For now, Operator is not available inside every ChatGPT surface. Users can access it only through a dedicated web page. OpenAI has said it plans to make Operator available with all ChatGPT clients, but the source does not give a date for that change.

Access Is Limited To ChatGPT Pro

Operator is currently only available to subscribers on the $200-per-month ChatGPT Pro plan. That makes it a premium feature rather than a general ChatGPT capability.

This limits the near-term audience. People who use other ChatGPT plans are not included in the current access described in the source article. The rollout is therefore both geographically broader and commercially narrow.

For OpenAI, the Pro-only approach places Operator among the company’s higher-end tools. For users, it sets a clear requirement: access depends not just on location, but also on being subscribed to ChatGPT Pro.

The combination of a dedicated web page, a separate browser window, and the Pro plan suggests that Operator is still being introduced in a controlled way. It is available in more countries, but not yet as a standard feature across all ChatGPT clients.

A Crowded AI Agent Field

Operator is arriving in a market where other companies are working on similar ideas. The source names Google, Anthropic, and Rabbit as companies building agents that can perform comparable tasks.

Even so, the article describes meaningful differences in how those tools are available. Google’s project is still on a waitlist. Anthropic gives access to its agentic interface through an API. Rabbit’s action model is only available to users who own its device.

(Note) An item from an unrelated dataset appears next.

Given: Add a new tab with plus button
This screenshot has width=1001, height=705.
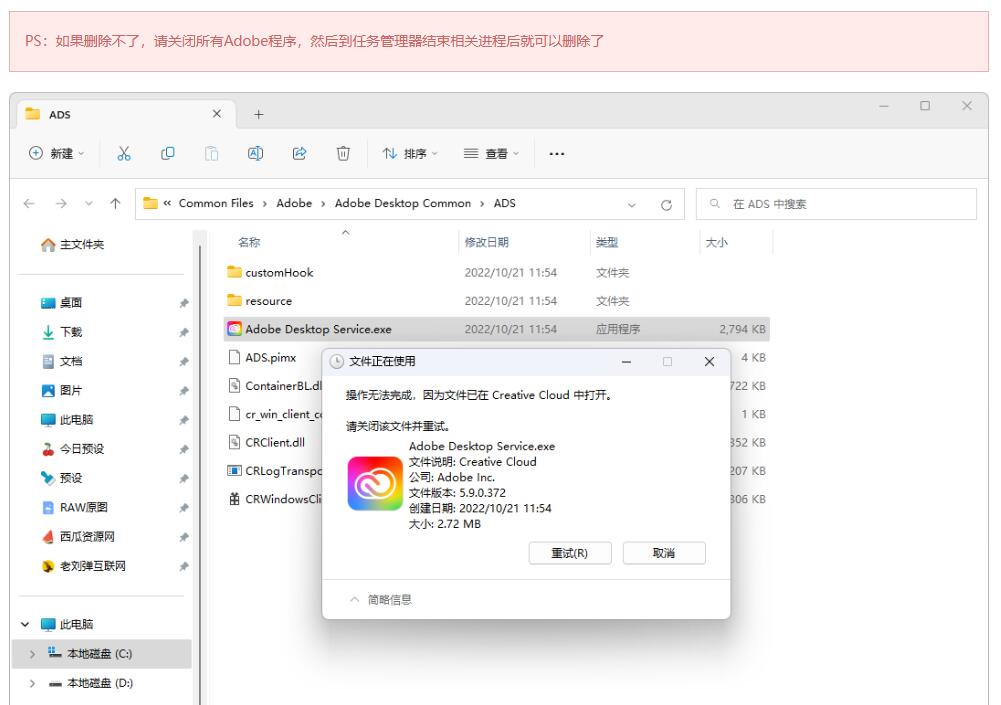Looking at the screenshot, I should pyautogui.click(x=259, y=114).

Those differences matter because access shapes how people can try these systems. A waitlist slows adoption. An API may suit developers more than everyday users. A device requirement limits access to people who own that hardware.

Operator’s current model has its own constraint: the $200-per-month ChatGPT Pro plan. But with the expansion to Australia, Brazil, Canada, India, Japan, Singapore, South Korea, the U.K., and more countries, OpenAI is giving a wider group of paying ChatGPT users a chance to test agent-based browsing tasks.

Why The Rollout Matters

The expansion shows how AI agents are moving from concept toward products that users can operate directly. Operator’s examples are ordinary online chores: reservations, tickets, expenses, and shopping. That makes the tool easy to understand even for people who do not follow technical AI development closely.

At the same time, the rollout remains selective. Operator is not available in the EU, Switzerland, Norway, Liechtenstein, or Iceland, and it is not available to all ChatGPT users. It also still depends on a dedicated web page rather than being built into every ChatGPT client.

The result is a product that is broader than it was at launch, but still bounded. OpenAI is expanding Operator’s reach while keeping access focused on ChatGPT Pro subscribers and specific markets.

For now, the clearest takeaway is simple: Operator is no longer just a U.S. release. It is becoming available in several more countries, and its progress will help define how AI agent tools are introduced to users beyond early launches and limited tests.